**Work to do:**
Copy all of the records below word for word, line by line, with nothing changed.

**Records to use:**

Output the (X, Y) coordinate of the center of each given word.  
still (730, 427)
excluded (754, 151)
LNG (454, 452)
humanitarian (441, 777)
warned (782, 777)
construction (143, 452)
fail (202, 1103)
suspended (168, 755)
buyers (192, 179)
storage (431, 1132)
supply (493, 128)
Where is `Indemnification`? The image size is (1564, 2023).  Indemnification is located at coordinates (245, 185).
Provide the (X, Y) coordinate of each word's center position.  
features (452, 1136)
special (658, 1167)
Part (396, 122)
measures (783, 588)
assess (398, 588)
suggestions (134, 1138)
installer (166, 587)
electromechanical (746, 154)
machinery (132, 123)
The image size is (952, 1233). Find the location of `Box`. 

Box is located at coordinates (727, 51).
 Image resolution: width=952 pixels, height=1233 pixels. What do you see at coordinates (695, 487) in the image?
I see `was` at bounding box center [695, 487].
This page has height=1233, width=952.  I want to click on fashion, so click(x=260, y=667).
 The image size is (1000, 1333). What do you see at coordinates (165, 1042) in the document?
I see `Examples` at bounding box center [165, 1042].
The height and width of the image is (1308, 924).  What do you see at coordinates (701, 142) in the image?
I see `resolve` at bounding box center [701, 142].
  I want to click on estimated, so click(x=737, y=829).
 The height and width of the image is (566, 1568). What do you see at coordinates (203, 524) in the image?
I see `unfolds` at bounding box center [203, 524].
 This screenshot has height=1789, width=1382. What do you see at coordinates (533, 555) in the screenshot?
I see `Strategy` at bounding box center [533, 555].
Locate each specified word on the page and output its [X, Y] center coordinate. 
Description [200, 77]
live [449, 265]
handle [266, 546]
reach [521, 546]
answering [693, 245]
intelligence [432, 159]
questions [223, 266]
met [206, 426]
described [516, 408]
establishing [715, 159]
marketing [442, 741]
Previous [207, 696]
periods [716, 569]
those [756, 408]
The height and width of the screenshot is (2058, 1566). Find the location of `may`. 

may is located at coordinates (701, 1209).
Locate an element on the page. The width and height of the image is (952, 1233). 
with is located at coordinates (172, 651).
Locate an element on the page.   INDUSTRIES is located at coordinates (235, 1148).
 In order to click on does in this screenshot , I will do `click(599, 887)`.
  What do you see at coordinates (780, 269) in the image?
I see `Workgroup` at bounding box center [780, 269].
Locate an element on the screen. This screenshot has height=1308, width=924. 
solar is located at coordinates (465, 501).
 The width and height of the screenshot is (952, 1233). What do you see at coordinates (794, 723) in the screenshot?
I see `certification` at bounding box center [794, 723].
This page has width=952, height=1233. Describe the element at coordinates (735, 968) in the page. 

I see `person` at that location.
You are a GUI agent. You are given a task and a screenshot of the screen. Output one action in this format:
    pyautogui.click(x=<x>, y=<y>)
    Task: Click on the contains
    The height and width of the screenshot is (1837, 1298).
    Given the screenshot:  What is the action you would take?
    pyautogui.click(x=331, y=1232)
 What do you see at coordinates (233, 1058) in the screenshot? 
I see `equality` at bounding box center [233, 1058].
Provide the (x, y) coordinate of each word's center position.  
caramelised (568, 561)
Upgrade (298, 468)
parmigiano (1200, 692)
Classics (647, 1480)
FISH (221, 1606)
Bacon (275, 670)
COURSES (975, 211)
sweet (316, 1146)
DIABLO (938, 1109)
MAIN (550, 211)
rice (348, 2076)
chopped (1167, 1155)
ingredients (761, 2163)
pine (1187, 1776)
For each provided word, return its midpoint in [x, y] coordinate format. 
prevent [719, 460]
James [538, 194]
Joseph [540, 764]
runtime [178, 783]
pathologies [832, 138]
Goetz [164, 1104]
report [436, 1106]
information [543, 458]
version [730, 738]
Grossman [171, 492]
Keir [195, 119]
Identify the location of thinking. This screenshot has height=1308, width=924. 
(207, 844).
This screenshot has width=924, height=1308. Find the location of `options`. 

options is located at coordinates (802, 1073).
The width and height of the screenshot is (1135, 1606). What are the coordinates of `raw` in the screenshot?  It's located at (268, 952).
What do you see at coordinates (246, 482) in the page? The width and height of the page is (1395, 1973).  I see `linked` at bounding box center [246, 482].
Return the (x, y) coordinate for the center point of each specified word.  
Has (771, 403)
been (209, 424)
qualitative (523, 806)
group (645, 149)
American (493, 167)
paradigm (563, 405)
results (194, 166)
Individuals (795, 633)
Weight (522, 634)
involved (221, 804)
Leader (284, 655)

**Output of the exercise:**
Output the (X, Y) coordinate of the center of each given word.  
still (730, 427)
excluded (754, 151)
LNG (454, 452)
humanitarian (441, 777)
warned (782, 777)
construction (143, 452)
fail (202, 1103)
suspended (168, 755)
buyers (192, 179)
storage (431, 1132)
supply (493, 128)
Where is `Indemnification`? The image size is (1564, 2023).  Indemnification is located at coordinates (245, 185).
Provide the (X, Y) coordinate of each word's center position.  
features (452, 1136)
special (658, 1167)
Part (396, 122)
measures (783, 588)
assess (398, 588)
suggestions (134, 1138)
installer (166, 587)
electromechanical (746, 154)
machinery (132, 123)
The image size is (952, 1233). Find the location of `Box`. 

Box is located at coordinates (727, 51).
 Image resolution: width=952 pixels, height=1233 pixels. What do you see at coordinates (695, 487) in the image?
I see `was` at bounding box center [695, 487].
This page has height=1233, width=952.  I want to click on fashion, so click(x=260, y=667).
 The image size is (1000, 1333). What do you see at coordinates (165, 1042) in the document?
I see `Examples` at bounding box center [165, 1042].
The height and width of the image is (1308, 924).  What do you see at coordinates (701, 142) in the image?
I see `resolve` at bounding box center [701, 142].
  I want to click on estimated, so click(x=737, y=829).
 The height and width of the image is (566, 1568). What do you see at coordinates (203, 524) in the image?
I see `unfolds` at bounding box center [203, 524].
 This screenshot has height=1789, width=1382. What do you see at coordinates (533, 555) in the screenshot?
I see `Strategy` at bounding box center [533, 555].
Locate each specified word on the page and output its [X, Y] center coordinate. 
Description [200, 77]
live [449, 265]
handle [266, 546]
reach [521, 546]
answering [693, 245]
intelligence [432, 159]
questions [223, 266]
met [206, 426]
described [516, 408]
establishing [715, 159]
marketing [442, 741]
Previous [207, 696]
periods [716, 569]
those [756, 408]
The height and width of the screenshot is (2058, 1566). Find the location of `may`. 

may is located at coordinates (701, 1209).
Locate an element on the page. The width and height of the image is (952, 1233). 
with is located at coordinates (172, 651).
Locate an element on the page.   INDUSTRIES is located at coordinates (235, 1148).
 In order to click on does in this screenshot , I will do `click(599, 887)`.
  What do you see at coordinates (780, 269) in the image?
I see `Workgroup` at bounding box center [780, 269].
Locate an element on the screen. This screenshot has height=1308, width=924. 
solar is located at coordinates (465, 501).
 The width and height of the screenshot is (952, 1233). What do you see at coordinates (794, 723) in the screenshot?
I see `certification` at bounding box center [794, 723].
This page has width=952, height=1233. Describe the element at coordinates (735, 968) in the page. 

I see `person` at that location.
You are a GUI agent. You are given a task and a screenshot of the screen. Output one action in this format:
    pyautogui.click(x=<x>, y=<y>)
    Task: Click on the contains
    The height and width of the screenshot is (1837, 1298).
    Given the screenshot:  What is the action you would take?
    pyautogui.click(x=331, y=1232)
 What do you see at coordinates (233, 1058) in the screenshot? 
I see `equality` at bounding box center [233, 1058].
Provide the (x, y) coordinate of each word's center position.  
caramelised (568, 561)
Upgrade (298, 468)
parmigiano (1200, 692)
Classics (647, 1480)
FISH (221, 1606)
Bacon (275, 670)
COURSES (975, 211)
sweet (316, 1146)
DIABLO (938, 1109)
MAIN (550, 211)
rice (348, 2076)
chopped (1167, 1155)
ingredients (761, 2163)
pine (1187, 1776)
For each provided word, return its midpoint in [x, y] coordinate format. 
prevent [719, 460]
James [538, 194]
Joseph [540, 764]
runtime [178, 783]
pathologies [832, 138]
Goetz [164, 1104]
report [436, 1106]
information [543, 458]
version [730, 738]
Grossman [171, 492]
Keir [195, 119]
Identify the location of thinking. This screenshot has height=1308, width=924. 
(207, 844).
This screenshot has width=924, height=1308. Find the location of `options`. 

options is located at coordinates (802, 1073).
The width and height of the screenshot is (1135, 1606). What are the coordinates of `raw` in the screenshot?  It's located at (268, 952).
What do you see at coordinates (246, 482) in the page? The width and height of the page is (1395, 1973).  I see `linked` at bounding box center [246, 482].
Return the (x, y) coordinate for the center point of each specified word.  
Has (771, 403)
been (209, 424)
qualitative (523, 806)
group (645, 149)
American (493, 167)
paradigm (563, 405)
results (194, 166)
Individuals (795, 633)
Weight (522, 634)
involved (221, 804)
Leader (284, 655)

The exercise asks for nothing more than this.